Cash Flows From Operating Activities
The Utilities’ cash flows from operating activities reflect principally their energy sales and deliveries and cost of operations. The volume of energy sales and deliveries is affected primarily by factors external to the Utilities, such as growth of customer demand, weather, market prices for energy, economic conditions and measures that promote energy efficiency. Under the revenue decoupling mechanisms in the Utilities’ New York electric and gas rate plans, changes in delivery volumes from levels assumed when rates were approved may affect the timing of cash flows but generally not net income. The prices at which the Utilities provide energy to their customers are determined in accordance with their rate plans. In general, changes in the Utilities’ cost of purchased power, fuel and gas may affect the timing of cash flows but not net income because the costs are recovered in accordance with rate plans.

Net income is the result of cash and non-cash (or accrual) transactions. Only cash transactions affect the Companies’ cash flows from operating activities. Principal non-cash charges or credits include depreciation, deferred income tax expense and amortizations of certain regulatory assets and liabilities. Non-cash charges or credits may also be accrued under the revenue decoupling and cost reconciliation mechanisms in the Utilities’ New York electric and gas rate plans.

Net cash flows from operating activities for the six months ended June 30, 2016 for Con Edison and CECONY were $145 million and $197 million higher, respectively, than in the 2015 period. The change in net cash flows for Con Edison and CECONY reflects primarily the income taxes paid, net of refunds received in the 2016 period as compared with the 2015 period. The amount and timing of income tax payments and refunds reflect, among other things, the extension of bonus depreciation tax provisions.

The change in net cash flows also reflects the timing of payments for and recovery of energy costs. This timing is reflected within changes to accounts receivable – customers, recoverable energy costs and accounts payable balances.

Cash Flows Used in Investing Activities
Net cash flows used in investing activities for Con Edison and CECONY were $1,261 million and $16 million higher, respectively, for the six months ended June 30, 2016 compared with the 2015 period. The change for Con Edison reflects primarily increased investments in/acquisitions of renewable electric production and electric and gas transmission projects ($998 million), increased utility construction expenditures in 2016 ($170 million) and increased non-utility construction expenditures related to development of renewable electric production projects ($153 million). In addition, the change for CECONY reflects primarily increased utility construction expenditures in 2016 ($160 million), offset in part by the proceeds from the transfer of assets to NY Transco ($122 million).
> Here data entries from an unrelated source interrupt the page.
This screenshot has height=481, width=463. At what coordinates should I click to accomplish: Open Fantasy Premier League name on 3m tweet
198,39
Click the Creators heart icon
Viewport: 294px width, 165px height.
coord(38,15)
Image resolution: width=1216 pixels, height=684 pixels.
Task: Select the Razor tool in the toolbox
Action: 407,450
Cash Flows From/(Used In) Financing Activities
Net cash flows from financing activities for Con Edison and CECONY were $1,024 million higher and $230 million lower, respectively, in the six months ended June 30, 2016 compared with the 2015 period.

In June 2016, Con Edison borrowed $400 million pursuant to a credit agreement with a syndicate of banks. The borrowing matures in 2018 and bears interest at a LIBOR plus margin of 1.00 percent.

In May 2016, Con Edison issued approximately 10 million common shares resulting in net proceeds, after issuance expenses, of $702 million and $500 million aggregate principal amount of 2.00 percent debentures, due 2021, the net proceeds from the sale of which were used in connection with the acquisition by a CET Gas subsidiary of a 50 percent equity interest in a gas pipeline and storage joint venture (see Con Edison Transmission, below) and for general corporate purposes.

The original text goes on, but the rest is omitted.